Dieses Papier stammt aus den Philippinen, wo der Abaci-Baum wächst. Er sieht dem Bananenbaum sehr ähnlich. Schon seit Jahrhunderten werden seine Fasern auf den Philippinen wegen der hohen Strapazierfähigkeit geschätzt. Früher wurden nicht nur Seile daraus gemacht, sondern auch Gewebe für Kleidung. Die langen glänzenden Fasern eignen sich auch gut zur Papierherstellung. Dazu werden sie mit anderen Fasern kombiniert. Zum Beispiel mit cogon rass,  einem Unkraut, das zu nichts nutze war, bis man entdeckte, dass es sich sehr gut zu Papier verarbeiten läßt.


Herstellung

Der abgeschälte Baumbast wird in großen Kesseln gekocht und gemahlen.

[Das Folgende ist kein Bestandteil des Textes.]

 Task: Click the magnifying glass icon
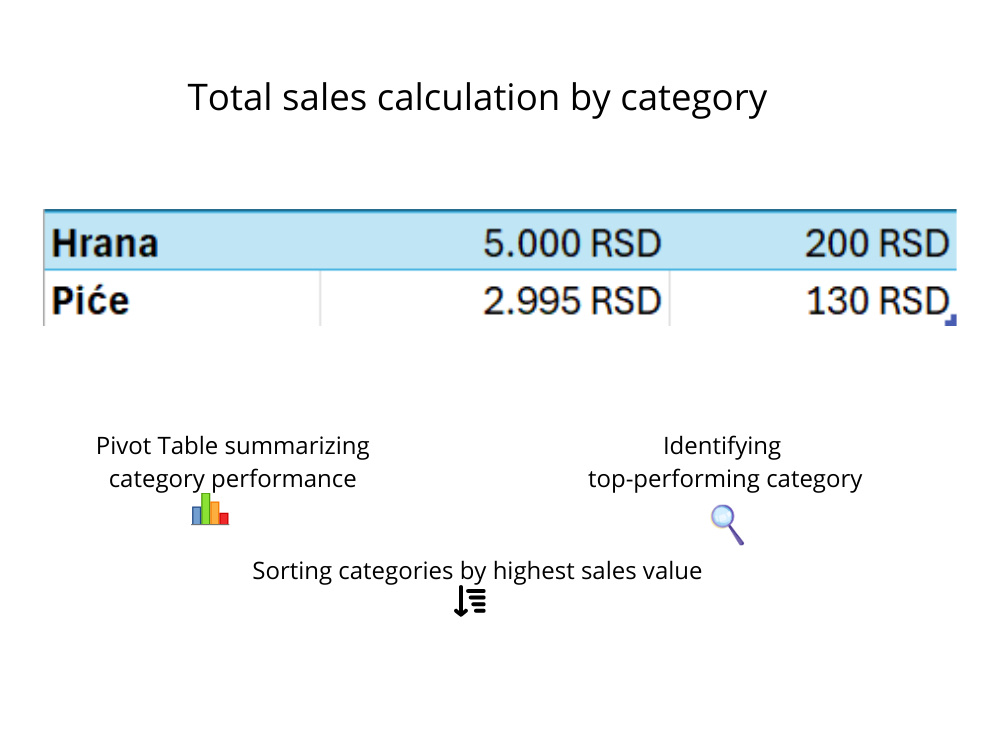pos(727,525)
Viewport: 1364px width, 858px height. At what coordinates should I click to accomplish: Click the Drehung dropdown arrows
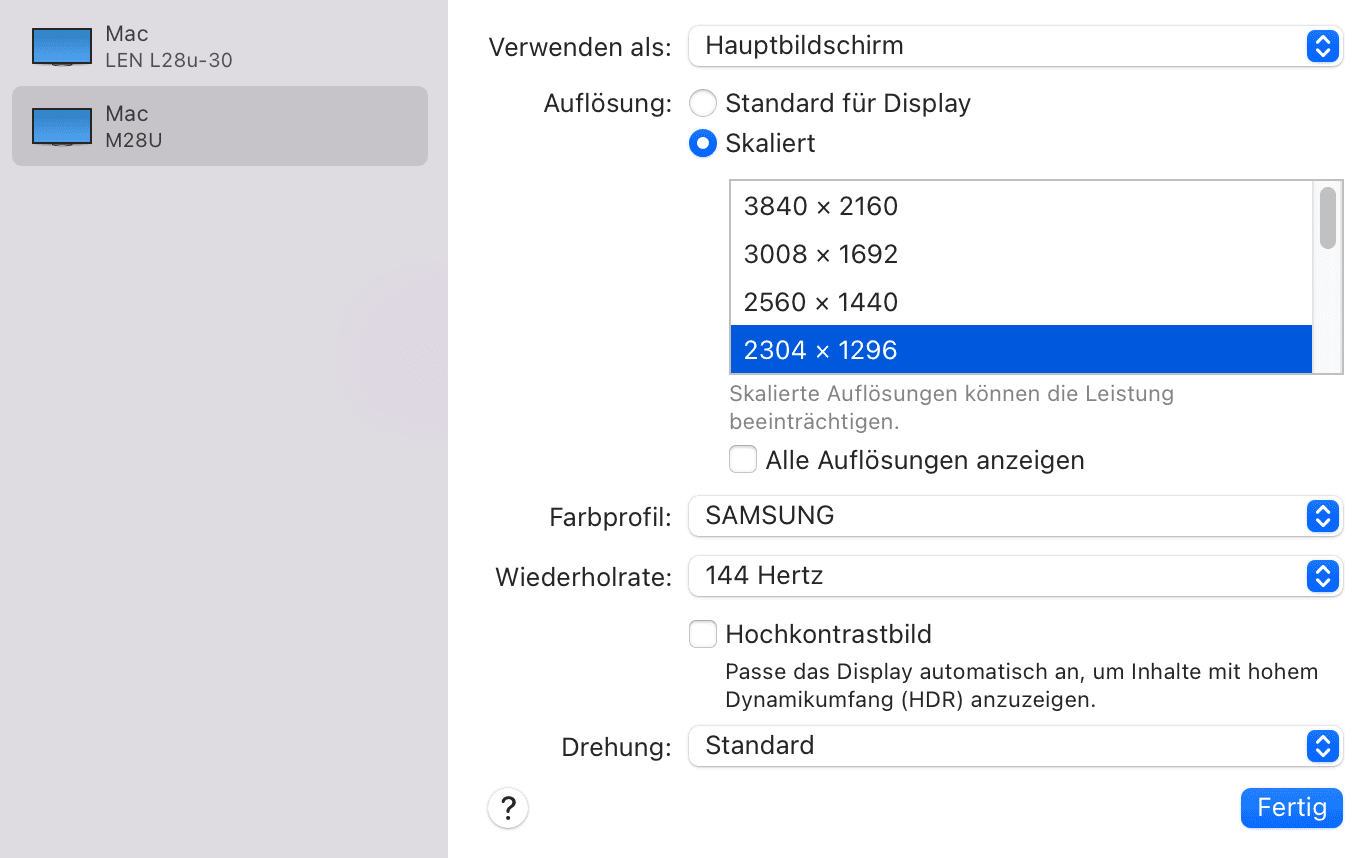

Dieser Papierbrei wird mit Wasser verdünnt und von Hand gleichmäßig auf große Siebe verteilt. Es können auch Blüten oder getrocknete Blätter hinzugefügt werden. Danach werden die Siebe zum Trocknen in die Sonne gestellt. Wenn die Bögen trocken sind werden sie abgetrennt, geglättet und kontrolliert. Das Papier ist jetzt fertig und kann gefärbt oder (z.B. mit Batik) bedruckt werden. Schließlich kann das Papier zu Alben oder Schachteln weiterverarbeitet werden.

Auf den Philippinen gibt es viele kleine Werkstätten, in denen dieses Papier hergestellt wird. Es ist dort eine wichtige Einkommensquelle.